5.3. Un sentiment de
destruction
Ils arrivent ainsi pour la quasi-totalité d'entre eux
dans un contexte de procédure de séparation, conflictuelle, et
apparaissent désemparés. L'expression d'une souffrance et d'une
grande solitude transparait dans leur récit au cours des permanences, et
lors des entretiens enregistrés pour mon enquête. Rarement
générateurs de la décision d'un divorce ou d'une
séparation, ils se présentent placés dans une position de
victime, avec le sentiment d'être confrontés à une
volonté adverse de les détruire, de supprimer le
père :
« Elle préfère me détruire
que de me perdre, et quitte à utiliser l'enfant [..], elle veut
le manger, quoi, c'est son enfant pour elle toute seule, et elle veut me
détruire en même temps, avec
ça. » (Vincent)
« On n'est pas trop écouté, en
fait. Au jour d'aujourd'hui, je ne suis pas écouté, on n'est pas
entendu [...] J'ai reconnu mes enfants mais au point
rencontre j'ai appris que les enfants s'appelaient du nom de la mère.

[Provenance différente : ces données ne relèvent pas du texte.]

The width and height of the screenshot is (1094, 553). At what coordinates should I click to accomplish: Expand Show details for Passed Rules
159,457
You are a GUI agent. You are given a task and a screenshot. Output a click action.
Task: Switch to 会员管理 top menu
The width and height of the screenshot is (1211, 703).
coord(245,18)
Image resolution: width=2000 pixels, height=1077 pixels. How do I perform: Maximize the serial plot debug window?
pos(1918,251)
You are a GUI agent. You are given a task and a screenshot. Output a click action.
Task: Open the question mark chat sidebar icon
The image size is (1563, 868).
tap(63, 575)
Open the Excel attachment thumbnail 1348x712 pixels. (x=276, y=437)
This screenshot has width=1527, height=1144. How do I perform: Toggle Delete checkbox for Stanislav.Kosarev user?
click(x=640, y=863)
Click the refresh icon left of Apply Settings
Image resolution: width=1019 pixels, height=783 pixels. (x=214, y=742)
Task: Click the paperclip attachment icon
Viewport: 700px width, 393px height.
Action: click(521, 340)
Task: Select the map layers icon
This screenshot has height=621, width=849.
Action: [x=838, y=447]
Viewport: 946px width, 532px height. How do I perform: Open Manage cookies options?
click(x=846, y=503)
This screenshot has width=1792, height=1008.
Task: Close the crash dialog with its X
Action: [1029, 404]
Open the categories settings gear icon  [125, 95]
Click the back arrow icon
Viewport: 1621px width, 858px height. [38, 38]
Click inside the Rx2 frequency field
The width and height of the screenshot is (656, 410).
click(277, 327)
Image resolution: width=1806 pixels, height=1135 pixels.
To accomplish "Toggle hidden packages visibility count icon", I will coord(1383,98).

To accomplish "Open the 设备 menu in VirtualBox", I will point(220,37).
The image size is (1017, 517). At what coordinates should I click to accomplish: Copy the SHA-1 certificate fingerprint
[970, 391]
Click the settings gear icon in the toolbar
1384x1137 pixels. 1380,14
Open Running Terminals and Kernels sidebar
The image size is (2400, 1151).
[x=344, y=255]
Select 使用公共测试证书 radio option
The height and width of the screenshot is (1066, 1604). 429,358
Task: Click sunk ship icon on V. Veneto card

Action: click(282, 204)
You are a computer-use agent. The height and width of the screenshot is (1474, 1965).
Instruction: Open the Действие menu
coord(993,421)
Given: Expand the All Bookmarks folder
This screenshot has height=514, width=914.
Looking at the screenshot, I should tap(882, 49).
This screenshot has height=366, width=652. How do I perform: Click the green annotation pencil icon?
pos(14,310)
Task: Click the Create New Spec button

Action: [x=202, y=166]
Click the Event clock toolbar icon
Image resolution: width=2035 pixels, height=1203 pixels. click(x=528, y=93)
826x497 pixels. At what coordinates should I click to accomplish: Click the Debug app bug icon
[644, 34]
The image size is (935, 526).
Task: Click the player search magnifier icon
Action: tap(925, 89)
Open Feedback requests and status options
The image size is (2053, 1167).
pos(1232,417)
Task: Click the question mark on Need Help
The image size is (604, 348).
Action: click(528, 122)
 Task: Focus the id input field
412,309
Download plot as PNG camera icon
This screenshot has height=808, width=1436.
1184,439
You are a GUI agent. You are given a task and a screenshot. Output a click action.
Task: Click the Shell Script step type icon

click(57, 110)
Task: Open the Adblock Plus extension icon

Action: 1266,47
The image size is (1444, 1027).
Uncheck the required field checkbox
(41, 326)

Ils portent mon nom, mais la mère leur dit que c'est son nom à
elle qu'ils doivent porter. Le but c'est de tuer le père, c'est
clair. »(François)
« Les visites au point rencontre, deux
fois une heure par mois. C'est lamentable, et c'est très dur. C'est
assez humiliant déjà, vous ne pouvez pas être papa
normalement, vous êtres regardé, il y a plein de
monde »(Etienne)
« Comme je lui ai écrit, tu veux
éradiquer la présence du père, c'est la méthode. Le
but ultime, j'ai compris, c'est que j'existe le moins possible. Elle a un
nouveau mari, moi je suis le passé, il faut effacer le passé. Un
collègue ici m'a dit, tu es la dernière aspérité
qu'il convient de gommer »(Martin)
Très affectés par leur condition subie de parent
séparé, ils dévoilent l'état dans lequel ils se
trouvent par des représentations physiques d'amoindrissement :
« La 1ère étape, c'est
quand vous arrivez, on vous dit que vous avez le cancer, la
2ème, on vous explique tous les traitements, comment
ça va mal se passer, vous allez avoir mal, on va vous amputer d'une
partie de vous-même, parce que moi, c'est ça, on m'a amputé
d'une partie de moi-même, je ne voyais plus ma fille[...]Elle m'a
réassigné, c'est reparti, là j'étais mal, on s'en
sort plus, j'ai vu le côté on s'en sortira jamais. Je commence
à comprendre, quand j'avais ma jolie résidence alternée et
que je venais ici expliquer aux autres, c'était facile, j'avais une
belle vie, j'étais dans un standard. Il y a un discours qui est facile
qui est celui du bien portant, qui parle des malades ; là je me
suis rendu compte que la maladie m'avait atteint, et que j'étais en
train de partager cette expérience là, plutôt que le
thérapeute qui explique aux gens qui sont pas bien que ça ira
mieux demain. »(Martin)
Parallèlement à ces situations de conflit et
d'isolement vécues par les pères rencontrés dans les
associations, ceux-ci reconnaissent avoir été
particulièrement investis auprès de leurs enfants en bas
âge, et vivent d'autant plus difficilement ces séparations. Ainsi
se dégage chez les parents reçus dans les associations comme ceux
interviewés, un profil de pères investis dans les soins
quotidiens des enfants dès les premières années.